Wednesday, March 18, 2009

A Little Bit Older

I am now listening to this song playing over and over :

Last Words by The Real Tuesday Weld

Over Elkin Avenue
The helium balloon, disappears into the sky
You give some money to a junkie
Watch as the sunny day drifts by
Can't tell you why
These are the last words
I'll say them to you
These are the last words
I'll say them to you
You said you loved me
And I kind of believe that
But these days who knows what it means
So we sat by the laundry mat with magazines and cigarettes
Talked about a million other things
These are the last words
I'll say them to you
These are the last words
I'll say them to you
Last night I dreamt that somebody had died
And it was one of us
I did the biggest thing that I could
But I was not enough
These are the last words
I will say to you.



So. It's been three months since I last blogged. Here I am, a little older, a little more bumped and bruised and scarred, and hopefully a little wiser.

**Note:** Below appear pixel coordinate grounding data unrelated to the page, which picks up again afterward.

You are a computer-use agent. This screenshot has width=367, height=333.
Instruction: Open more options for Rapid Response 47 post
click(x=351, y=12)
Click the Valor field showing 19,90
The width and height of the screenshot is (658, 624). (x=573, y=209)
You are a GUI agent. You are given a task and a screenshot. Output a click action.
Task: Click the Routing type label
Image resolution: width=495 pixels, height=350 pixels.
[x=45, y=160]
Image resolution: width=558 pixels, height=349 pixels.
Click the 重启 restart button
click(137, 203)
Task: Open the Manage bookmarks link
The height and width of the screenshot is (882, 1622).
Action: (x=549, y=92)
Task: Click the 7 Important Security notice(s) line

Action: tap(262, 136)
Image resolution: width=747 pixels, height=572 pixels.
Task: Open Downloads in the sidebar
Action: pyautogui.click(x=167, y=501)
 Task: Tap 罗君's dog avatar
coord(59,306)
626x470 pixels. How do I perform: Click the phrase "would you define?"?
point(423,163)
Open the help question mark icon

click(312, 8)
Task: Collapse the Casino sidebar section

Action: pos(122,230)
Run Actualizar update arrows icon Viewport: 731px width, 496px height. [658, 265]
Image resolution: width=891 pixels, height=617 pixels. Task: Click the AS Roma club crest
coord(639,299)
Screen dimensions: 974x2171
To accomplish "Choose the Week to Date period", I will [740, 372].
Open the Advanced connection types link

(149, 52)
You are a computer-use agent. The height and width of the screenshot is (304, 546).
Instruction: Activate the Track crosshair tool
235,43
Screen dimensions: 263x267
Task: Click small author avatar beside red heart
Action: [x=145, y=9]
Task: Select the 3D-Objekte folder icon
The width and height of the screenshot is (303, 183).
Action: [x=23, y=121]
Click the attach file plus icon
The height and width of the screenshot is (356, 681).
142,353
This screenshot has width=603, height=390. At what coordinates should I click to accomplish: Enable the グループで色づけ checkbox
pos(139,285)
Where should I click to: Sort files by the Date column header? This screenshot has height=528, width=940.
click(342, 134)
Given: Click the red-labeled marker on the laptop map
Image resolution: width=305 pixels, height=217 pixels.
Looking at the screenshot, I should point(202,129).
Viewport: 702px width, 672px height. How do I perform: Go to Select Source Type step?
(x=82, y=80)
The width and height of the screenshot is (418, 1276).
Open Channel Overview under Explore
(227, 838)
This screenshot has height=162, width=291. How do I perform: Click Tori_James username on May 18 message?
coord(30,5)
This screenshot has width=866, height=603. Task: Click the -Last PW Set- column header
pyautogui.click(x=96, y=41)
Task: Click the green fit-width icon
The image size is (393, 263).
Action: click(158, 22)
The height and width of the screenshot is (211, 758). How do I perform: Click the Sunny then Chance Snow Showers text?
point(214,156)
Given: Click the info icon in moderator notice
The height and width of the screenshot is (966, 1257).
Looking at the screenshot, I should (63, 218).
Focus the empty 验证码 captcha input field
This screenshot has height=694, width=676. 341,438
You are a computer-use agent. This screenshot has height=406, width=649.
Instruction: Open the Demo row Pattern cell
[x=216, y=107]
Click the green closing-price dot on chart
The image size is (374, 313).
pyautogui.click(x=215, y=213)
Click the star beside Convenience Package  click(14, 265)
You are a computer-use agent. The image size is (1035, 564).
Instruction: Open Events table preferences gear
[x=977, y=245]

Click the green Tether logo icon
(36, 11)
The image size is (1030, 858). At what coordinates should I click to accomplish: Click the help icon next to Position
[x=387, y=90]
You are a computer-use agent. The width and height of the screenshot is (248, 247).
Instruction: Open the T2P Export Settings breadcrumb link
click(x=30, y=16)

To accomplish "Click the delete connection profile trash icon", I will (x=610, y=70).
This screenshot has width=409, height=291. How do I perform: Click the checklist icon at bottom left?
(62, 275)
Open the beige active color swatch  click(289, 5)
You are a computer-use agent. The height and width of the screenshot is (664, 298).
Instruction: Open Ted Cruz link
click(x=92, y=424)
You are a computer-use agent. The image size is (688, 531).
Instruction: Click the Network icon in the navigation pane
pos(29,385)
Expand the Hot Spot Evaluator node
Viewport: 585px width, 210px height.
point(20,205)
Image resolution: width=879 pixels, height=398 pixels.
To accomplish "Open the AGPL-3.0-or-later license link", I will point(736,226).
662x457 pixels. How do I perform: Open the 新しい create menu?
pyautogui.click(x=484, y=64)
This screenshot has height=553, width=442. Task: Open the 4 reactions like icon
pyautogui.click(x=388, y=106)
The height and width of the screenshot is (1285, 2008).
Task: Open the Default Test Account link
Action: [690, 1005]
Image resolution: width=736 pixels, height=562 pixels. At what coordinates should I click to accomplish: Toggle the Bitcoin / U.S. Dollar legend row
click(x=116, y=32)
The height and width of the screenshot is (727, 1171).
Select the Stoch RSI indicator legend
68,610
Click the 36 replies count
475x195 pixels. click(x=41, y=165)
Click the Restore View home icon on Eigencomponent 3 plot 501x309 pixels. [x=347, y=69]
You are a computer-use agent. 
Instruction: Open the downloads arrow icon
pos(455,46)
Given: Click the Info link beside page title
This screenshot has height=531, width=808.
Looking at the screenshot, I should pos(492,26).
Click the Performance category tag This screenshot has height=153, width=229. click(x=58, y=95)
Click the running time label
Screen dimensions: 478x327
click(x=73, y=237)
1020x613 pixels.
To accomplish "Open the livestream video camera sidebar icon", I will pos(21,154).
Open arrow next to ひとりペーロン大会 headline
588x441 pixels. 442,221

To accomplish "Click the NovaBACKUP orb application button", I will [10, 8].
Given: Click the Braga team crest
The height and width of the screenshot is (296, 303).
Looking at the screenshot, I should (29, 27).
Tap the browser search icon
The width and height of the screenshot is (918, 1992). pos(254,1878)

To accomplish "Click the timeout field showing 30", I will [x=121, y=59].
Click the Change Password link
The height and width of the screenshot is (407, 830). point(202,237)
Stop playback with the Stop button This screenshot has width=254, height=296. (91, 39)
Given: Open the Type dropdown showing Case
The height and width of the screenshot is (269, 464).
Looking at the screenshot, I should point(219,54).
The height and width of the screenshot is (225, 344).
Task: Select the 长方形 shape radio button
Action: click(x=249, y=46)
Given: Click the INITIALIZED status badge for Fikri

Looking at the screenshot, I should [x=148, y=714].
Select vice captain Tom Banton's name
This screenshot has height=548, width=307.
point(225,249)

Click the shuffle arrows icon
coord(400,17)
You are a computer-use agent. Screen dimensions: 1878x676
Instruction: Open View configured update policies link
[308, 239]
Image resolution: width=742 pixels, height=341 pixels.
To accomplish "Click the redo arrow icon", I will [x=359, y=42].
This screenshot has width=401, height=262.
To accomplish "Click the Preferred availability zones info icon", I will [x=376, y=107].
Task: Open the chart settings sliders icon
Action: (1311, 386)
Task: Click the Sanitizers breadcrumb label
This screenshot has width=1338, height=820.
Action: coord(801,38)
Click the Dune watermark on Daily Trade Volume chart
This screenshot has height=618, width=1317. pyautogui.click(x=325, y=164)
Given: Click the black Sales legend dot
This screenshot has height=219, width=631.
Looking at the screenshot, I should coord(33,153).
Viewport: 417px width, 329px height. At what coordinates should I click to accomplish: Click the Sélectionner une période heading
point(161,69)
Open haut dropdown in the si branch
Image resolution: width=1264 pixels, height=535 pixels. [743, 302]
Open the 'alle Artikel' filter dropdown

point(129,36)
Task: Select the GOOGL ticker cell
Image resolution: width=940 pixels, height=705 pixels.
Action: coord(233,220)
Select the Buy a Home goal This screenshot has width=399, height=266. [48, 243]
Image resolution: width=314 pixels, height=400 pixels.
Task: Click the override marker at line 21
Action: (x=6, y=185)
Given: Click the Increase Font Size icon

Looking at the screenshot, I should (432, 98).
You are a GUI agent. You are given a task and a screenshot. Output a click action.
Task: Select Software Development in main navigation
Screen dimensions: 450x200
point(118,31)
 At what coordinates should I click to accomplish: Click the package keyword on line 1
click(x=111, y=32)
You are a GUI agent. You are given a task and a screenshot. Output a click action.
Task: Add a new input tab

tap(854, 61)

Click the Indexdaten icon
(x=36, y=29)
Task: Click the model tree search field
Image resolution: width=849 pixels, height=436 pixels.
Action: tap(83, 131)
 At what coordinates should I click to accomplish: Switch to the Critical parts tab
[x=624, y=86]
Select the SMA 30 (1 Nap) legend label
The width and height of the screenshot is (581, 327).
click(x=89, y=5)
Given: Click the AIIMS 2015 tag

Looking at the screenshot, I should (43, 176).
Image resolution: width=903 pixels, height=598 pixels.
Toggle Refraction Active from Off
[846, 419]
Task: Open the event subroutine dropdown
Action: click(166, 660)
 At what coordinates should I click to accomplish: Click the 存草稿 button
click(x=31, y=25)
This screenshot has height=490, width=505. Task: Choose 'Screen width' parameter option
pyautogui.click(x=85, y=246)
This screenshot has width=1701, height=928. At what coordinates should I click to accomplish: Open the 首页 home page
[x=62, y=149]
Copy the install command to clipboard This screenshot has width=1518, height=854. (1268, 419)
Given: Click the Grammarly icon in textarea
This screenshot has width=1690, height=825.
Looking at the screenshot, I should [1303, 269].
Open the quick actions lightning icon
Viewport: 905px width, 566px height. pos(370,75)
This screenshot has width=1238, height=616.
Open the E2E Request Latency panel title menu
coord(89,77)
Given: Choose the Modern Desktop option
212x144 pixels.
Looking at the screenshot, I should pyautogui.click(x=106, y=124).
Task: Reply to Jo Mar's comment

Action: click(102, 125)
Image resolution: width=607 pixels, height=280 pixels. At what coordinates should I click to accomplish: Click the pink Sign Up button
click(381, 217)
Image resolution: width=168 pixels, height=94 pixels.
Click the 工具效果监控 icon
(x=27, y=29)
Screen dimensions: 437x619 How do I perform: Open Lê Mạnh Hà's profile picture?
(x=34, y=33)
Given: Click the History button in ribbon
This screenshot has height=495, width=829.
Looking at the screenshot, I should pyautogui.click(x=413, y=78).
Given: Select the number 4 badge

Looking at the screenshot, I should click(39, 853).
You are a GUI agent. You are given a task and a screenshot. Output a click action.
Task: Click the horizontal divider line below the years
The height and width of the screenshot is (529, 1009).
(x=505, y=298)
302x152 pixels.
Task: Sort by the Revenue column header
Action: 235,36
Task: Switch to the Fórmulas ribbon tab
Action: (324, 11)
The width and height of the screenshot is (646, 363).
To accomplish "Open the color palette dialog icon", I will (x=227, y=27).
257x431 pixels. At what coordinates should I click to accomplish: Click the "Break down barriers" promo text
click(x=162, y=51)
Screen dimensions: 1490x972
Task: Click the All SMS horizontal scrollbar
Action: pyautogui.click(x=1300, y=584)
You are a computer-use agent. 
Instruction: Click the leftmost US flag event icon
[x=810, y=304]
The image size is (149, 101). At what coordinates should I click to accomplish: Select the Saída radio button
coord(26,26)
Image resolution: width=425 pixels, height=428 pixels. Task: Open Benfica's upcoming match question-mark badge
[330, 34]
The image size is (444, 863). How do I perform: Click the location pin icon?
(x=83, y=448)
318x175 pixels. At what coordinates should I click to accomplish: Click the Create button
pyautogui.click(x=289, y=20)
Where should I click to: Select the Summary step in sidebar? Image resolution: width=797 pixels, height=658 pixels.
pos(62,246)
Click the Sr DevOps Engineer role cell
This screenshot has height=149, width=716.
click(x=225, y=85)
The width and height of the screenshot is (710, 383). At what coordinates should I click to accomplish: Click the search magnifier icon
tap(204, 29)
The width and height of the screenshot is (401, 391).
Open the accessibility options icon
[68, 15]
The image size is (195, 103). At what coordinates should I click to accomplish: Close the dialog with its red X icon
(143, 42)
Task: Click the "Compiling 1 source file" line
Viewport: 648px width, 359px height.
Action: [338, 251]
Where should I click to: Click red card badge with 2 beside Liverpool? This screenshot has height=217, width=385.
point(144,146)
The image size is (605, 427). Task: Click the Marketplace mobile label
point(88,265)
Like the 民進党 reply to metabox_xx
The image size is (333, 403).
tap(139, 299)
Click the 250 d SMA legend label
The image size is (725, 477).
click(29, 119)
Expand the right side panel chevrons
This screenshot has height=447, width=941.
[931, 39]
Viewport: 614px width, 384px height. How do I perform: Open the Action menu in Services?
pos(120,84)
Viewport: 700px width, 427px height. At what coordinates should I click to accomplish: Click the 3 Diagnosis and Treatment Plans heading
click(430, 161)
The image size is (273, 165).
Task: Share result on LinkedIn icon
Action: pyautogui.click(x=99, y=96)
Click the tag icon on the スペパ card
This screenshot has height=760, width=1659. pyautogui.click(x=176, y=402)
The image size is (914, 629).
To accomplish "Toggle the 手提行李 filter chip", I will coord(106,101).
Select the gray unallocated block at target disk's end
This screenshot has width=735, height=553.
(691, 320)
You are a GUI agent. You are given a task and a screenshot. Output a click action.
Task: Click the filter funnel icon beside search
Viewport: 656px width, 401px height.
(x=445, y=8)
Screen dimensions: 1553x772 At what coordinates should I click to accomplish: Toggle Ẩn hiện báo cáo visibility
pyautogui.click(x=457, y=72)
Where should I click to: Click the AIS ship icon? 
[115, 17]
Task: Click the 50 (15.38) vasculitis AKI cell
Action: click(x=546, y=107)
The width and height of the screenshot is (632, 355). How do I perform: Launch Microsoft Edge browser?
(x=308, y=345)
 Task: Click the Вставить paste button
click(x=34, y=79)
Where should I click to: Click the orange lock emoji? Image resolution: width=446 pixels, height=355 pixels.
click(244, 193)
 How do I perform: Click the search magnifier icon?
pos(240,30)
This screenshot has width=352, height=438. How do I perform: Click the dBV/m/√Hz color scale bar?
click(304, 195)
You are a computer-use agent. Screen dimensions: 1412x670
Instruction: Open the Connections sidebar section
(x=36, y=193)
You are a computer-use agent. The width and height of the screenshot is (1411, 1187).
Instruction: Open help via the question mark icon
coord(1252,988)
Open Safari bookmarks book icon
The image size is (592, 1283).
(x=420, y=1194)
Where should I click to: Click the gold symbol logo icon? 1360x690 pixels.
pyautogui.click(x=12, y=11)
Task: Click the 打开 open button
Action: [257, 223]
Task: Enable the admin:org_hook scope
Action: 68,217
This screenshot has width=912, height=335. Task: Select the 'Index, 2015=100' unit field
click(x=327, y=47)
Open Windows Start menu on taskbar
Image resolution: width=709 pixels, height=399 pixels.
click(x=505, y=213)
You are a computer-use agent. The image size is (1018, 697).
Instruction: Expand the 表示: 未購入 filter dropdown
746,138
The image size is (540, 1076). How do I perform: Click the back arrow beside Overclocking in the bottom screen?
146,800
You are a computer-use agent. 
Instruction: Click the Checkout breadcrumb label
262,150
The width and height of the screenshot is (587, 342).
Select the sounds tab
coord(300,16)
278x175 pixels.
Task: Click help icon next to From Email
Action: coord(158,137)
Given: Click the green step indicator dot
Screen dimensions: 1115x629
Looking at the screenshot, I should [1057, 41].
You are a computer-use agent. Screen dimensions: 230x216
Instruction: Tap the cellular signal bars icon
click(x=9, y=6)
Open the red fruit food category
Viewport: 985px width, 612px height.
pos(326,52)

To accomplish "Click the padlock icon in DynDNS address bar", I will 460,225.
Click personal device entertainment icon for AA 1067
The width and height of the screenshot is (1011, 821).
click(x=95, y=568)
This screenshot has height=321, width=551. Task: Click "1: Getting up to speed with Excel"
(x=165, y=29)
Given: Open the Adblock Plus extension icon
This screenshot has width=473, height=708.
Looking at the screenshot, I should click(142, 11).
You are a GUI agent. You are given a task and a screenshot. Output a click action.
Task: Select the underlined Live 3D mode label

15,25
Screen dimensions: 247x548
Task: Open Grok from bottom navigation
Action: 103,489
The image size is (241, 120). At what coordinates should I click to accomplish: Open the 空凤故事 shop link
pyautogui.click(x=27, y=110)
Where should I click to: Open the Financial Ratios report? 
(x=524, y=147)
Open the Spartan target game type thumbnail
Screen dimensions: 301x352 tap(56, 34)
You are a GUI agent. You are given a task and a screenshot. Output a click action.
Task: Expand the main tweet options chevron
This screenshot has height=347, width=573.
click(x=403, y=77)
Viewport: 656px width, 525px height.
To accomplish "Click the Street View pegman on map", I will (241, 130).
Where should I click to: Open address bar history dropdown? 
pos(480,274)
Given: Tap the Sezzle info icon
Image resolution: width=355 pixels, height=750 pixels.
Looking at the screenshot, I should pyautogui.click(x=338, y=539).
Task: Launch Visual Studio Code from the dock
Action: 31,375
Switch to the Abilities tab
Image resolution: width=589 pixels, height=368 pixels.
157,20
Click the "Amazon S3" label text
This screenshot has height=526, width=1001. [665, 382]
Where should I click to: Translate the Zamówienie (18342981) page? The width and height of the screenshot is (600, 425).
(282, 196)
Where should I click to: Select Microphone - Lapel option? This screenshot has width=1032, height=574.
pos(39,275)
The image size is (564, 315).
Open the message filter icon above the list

Career wise, I'm back at a job I love that doesn't quite love me back as much, financially. Starbucks is an awesome place to work, and I have lovely fantastic coworkers who make every day a new adventure. Right now we are ALL battling a nasty flu bug, and infecting each other, and it IS a challenge trying to serve coffee while repressing a cough and holding down phlegm while smiling broadly at a customer. And still they come back, some of them 3 times a day for their caffeine fix, because they know that we are there.

Heart-wise - let's not go there. Let's just say I've still got so many things to figure out, and I am right now not in any shape to be in a relationship. It hurts but it's true. Plus I doubt if I'll be able to sustain any relationship while living at home with my parents. Seriously.

Well. It's another day tomorrow. I can honestly say I have never been this depressed in my life, and my emo side is showing. Still, it can only get better. It has to.